- FRAGMENT TEKSTU:
☆ ☆ ☆ ☆ ☆
Rob Halford walczył z rakiem prostaty. Wystosował do fanów apel!
Rob Halford, wokalista formacji Judas Priest, ujawnił w 2021 roku w jednym z wywiadów, że rok wcześniej, w trakcie pandemii koronawirusa, walczył z rakiem prostaty. Artysta poddał się operacji całkowitej resekcji prostaty. Na początku kolejnego roku natomiast wykryto u niego przerzuty, więc konieczna była radioterapia i wycięcie wyrostka robaczkowego.
Choć od pierwszej diagnozy minęły już cztery lata, to Rob Halford przyznaje, że jego rak nadal znajduje się w fazie remisji. W rozmowie dla "LifeMinute" wystosował także apel do fanów.
– Zawsze korzystam z okazji, aby podziękować Bogu za to, że wciąż tu jestem. Dziękuj także mojemu wspaniałemu zespołowi medycznemu. Koledzy, bądźcie proaktywni. Badajcie krew i róbcie PSA [jest to badanie używane w diagnostyce i monitorowaniu chorób prostaty - przyp. red.]. Nie mogłem uwierzyć w to, jak skuteczna jest miłość, troska i uwaga, jaką pracownicy służby zdrowia poświęcają każdemu z nas. Usunięto mi prostatę. Dostałem leki, a dalsze leczenie wykazało jeszcze kilka rzeczy, więc musiałem poddać się radioterapii trwającej dwa miesiące – powiedział Halford.
Polecany artykuł:
Wokalista Judas Priest powiedział także, że kluczowe jest odpowiednie nastawienie. – Robiłem to, co mi kazali. Najważniejsze to zachować optymizm, mieć pozytywną postawę. Kocham moją rodzinę i pracowników ochrony zdrowia, którzy chcą dla ciebie jak najlepiej. Można przez to przejść. Zatem jeśli ktoś się teraz z tym zmaga, niech nie traci heavymetalowej wiary. Jeśli otrzymasz należytą opiekę i zostaniesz otoczony troską, to przeżyjesz.
Rob Halford jest, na szczęście, w bardzo dobrej formie. W 2024 roku grupa Judas Priest wydała album Invincible Shield, który recenzowaliśmy na naszej stronie.
☆ ☆ ☆ ☆ ☆
- PYTANIA DO TEKSTU:
a – Przytocz dosłownie fragment artykułu: zacznij od słów „Rob Halford walczył”, a skończ po słowach „wycięcie wyrostka robaczkowego.”.
b – Ile czasu trwała radioterapia, której według artykułu poddał się Rob Halford?
c – Streść artykuł w dwóch zdaniach.

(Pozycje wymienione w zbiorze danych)
☆ ☆ ☆ ☆ ☆
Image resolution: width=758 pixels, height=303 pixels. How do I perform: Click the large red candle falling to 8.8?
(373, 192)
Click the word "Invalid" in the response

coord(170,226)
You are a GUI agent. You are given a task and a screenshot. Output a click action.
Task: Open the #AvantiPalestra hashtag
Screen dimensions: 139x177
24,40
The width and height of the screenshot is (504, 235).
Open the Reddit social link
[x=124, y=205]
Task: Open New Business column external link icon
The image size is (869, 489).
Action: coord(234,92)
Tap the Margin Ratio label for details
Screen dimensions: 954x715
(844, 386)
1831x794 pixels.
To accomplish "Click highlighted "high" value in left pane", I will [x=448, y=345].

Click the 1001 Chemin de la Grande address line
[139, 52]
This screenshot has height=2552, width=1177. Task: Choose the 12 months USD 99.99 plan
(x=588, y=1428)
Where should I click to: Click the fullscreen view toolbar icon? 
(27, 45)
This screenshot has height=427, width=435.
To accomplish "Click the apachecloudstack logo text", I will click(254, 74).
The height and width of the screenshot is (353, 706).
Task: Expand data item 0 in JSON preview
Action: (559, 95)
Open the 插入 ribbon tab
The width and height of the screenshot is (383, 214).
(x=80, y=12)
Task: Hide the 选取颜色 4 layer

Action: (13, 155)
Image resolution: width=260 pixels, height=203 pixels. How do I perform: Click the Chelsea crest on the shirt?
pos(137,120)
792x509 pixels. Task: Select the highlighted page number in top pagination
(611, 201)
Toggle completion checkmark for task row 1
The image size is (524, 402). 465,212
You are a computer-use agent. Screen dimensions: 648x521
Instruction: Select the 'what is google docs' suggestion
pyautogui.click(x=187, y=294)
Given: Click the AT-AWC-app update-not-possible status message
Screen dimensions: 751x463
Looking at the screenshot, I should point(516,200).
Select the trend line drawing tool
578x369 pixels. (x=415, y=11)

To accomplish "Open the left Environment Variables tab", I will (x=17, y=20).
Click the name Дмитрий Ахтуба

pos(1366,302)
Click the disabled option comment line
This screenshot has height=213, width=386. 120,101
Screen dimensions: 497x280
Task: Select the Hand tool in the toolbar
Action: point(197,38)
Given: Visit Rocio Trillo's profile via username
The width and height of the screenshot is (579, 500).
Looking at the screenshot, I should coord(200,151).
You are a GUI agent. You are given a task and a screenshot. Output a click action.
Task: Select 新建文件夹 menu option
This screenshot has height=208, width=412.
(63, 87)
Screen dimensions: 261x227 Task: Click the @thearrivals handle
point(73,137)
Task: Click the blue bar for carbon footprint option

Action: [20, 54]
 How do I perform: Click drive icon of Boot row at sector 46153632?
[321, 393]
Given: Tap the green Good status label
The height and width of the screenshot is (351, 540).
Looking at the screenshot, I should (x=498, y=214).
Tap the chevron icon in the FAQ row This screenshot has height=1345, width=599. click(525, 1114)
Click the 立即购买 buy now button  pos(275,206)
☆ ☆ ☆ ☆ ☆
- ODPOWIEDZI DO ZADAŃ:
a –
Rob Halford walczył z rakiem prostaty. Wystosował do fanów apel!
Rob Halford, wokalista formacji Judas Priest, ujawnił w 2021 roku w jednym z wywiadów, że rok wcześniej, w trakcie pandemii koronawirusa, walczył z rakiem prostaty. Artysta poddał się operacji całkowitej resekcji prostaty. Na początku kolejnego roku natomiast wykryto u niego przerzuty, więc konieczna była radioterapia i wycięcie wyrostka robaczkowego.

b – Dwa miesiące.

c – Rob Halford, wokalista Judas Priest, przeszedł leczenie raka prostaty: usunięto mu prostatę, a po wykryciu przerzutów przeszedł radioterapię. W rozmowie dla „LifeMinute” zaapelował do fanów o badanie krwi i PSA oraz o zachowanie optymizmu.